2. Step through the startup code, or set breakpoint to halt at the jump to the MQX app (startup code varies with processor, but you will find a 'jsr' to main somewhere)
3. Step into the jsr to main app entry and follow through the code in disassembly mode. You can use 'step over' for this.
4. When you get accustomed to the disassembly of the app's startup it get's easier. We really only need to see where CLKs', PLL and GPIO get set up.
5. This is the hard part: get a printout of the disassembled code. CW doesn't lend to doing this, so I had to capture screens using Windows ALT-PRTSC to capture to clipboard and then stick each screen shot in a Word or WordPad document. Now you have an image of the disassembled MQX startup code.
6. Presuming that you have a good app, set up CW to debug the bootloader.
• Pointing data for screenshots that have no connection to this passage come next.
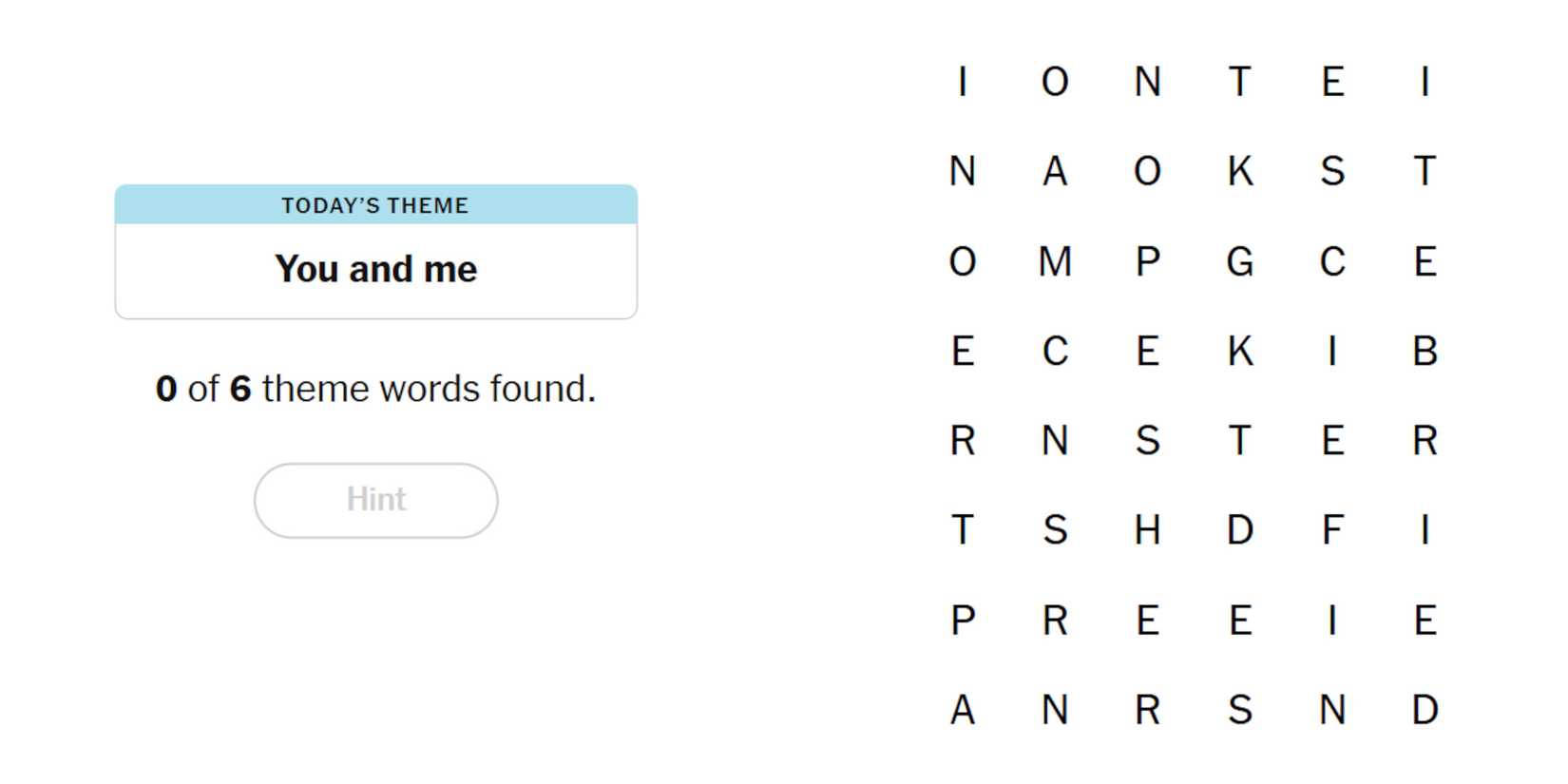Click the theme words found counter
Image resolution: width=1568 pixels, height=784 pixels.
(375, 389)
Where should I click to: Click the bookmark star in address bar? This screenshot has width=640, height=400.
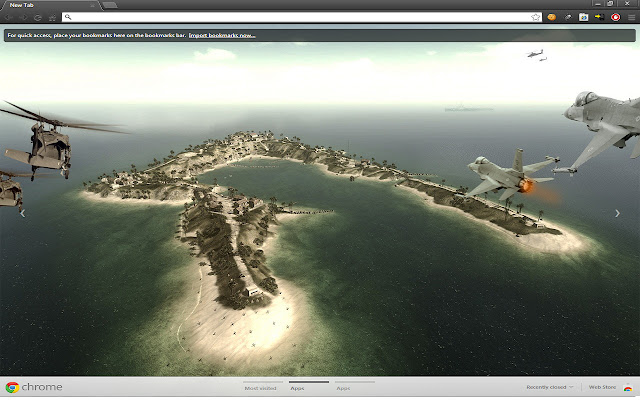536,17
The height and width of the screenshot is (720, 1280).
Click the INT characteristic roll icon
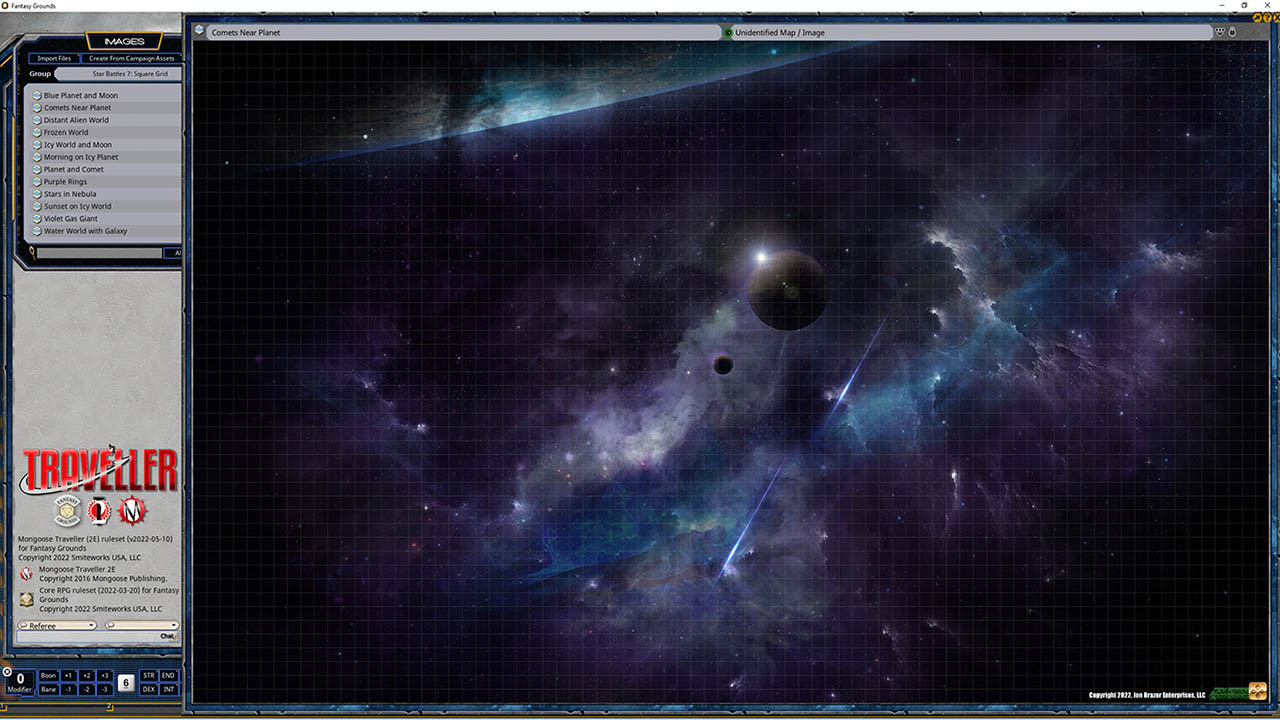tap(169, 689)
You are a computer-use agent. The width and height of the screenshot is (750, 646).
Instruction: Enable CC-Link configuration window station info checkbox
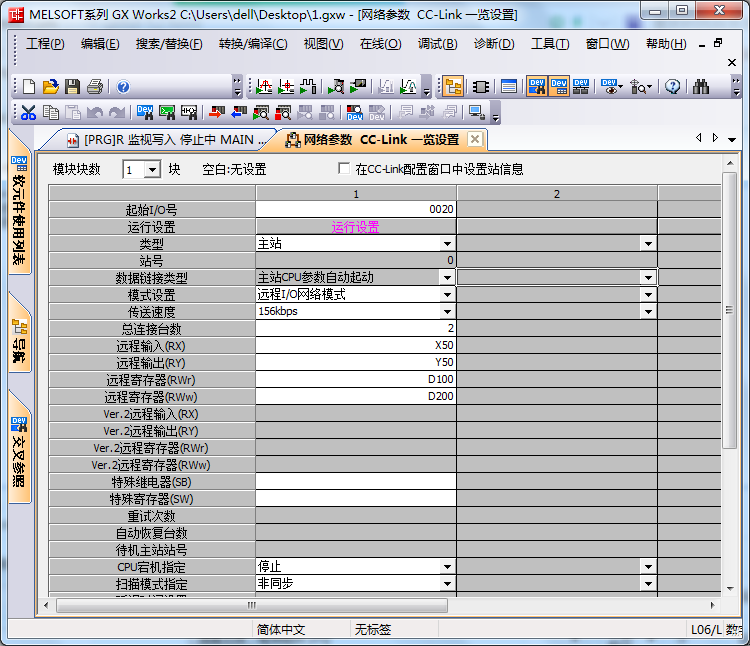click(x=345, y=169)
Put a breakpoint in the 'Switch_mode' func ahead of the jump to app.
7. Run the loader, and let it load the app. It will halt at 'Switch_mode'.
8. Step into your app from the loader. Unfortunately, all you will see is the disassembled code (that's why we did printout earlier).
9. The big debug technique: use 'step over' until you hit something that fails. It will be obvious because CW will barf up with bad memory space and control will be lost if the clocks are not initialized, or the app will lock up like you said, waiting for PLL lock.
This is all very messy, but I found that my app crashed very early on so it was entirely practical to do the steps above. When the chips are down (pun intended) you have to resort to this level of debug, which effectively takes us back to the programmer's world of 1980.
Another observation: if you can set triggers in your app like using GPIO pin toggle, or serial I/O output, so you can see if app is running very early on. If the pulse period or serial output is wrong, then you clearly have clock setup problem. Best way to debug this is to run the app by itself, and presuming it runs successfully then halt somewhere and go to the various CPU peripheral regs and capture (screenshots again, CW has no capture or print for this) all the important regs for the successfully running app. Then compare those regs for the unsuccessful bootload of the app to see what's different. You will have to either explain away the differences, or you will stumble into a critical difference that is the source of error.
This whole discussion of course relies on the problem being in software, not hardware. You must verify that VCC and RESET on the CPU is to spec and there's not some other hardware issue.